This study consists of a field and numerical investigation of the morphology, flow, and sedimentary processes of natural river-channel bifurcations in order to understand and predict their dynamical behavior. During the reporting period a research team consisting of two geosciences graduate students, an undergraduate geosciences major, and the PI collected field data for a month on channel bifurcations of the Mossy Delta (Fig. 1) in the Cumberland marshes area of east-central Saskatchewan, and conducted numerical experiments using Delft3D. The field data consist of bed and water surface topography, flow velocity, bathymetry, at each of eight bifurcations and over a large range of flow stages. In addition, sediment stratigraphy of a fossil bifurcation from 1947 was cored.  Figure 2 shows a typical bifurcation from the study.
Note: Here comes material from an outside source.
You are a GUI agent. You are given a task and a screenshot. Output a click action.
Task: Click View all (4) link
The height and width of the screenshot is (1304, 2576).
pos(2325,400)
Preliminary results show that for four of five bifurcations, the wider bifurcate channel generally has discharge (Q) that is 13 to 28% less than the narrower bifurcate channel, cross-sectional mean velocity that is slower by a few percent, depth (d) that is shallower by half, water surface slope (S) that is steeper by a few percent, and higher dune height relative to water depth. Furthermore, a morphological ramp with slope from 0.1 to 1 degree leads from the deeper, undivided channel at the bifurcation point to the shallower channel. The origin of these geomorphic and hydraulic relationships remains an open question, and must await further investigation. However, relative values of S, Q, and d for the bifurcate channels in the Mossy River Delta are opposite the theory of Bolla-Pittaluga et al. (2003), in which bifurcations are stable if the bifurcate channel with the lower S has a smaller Q and d.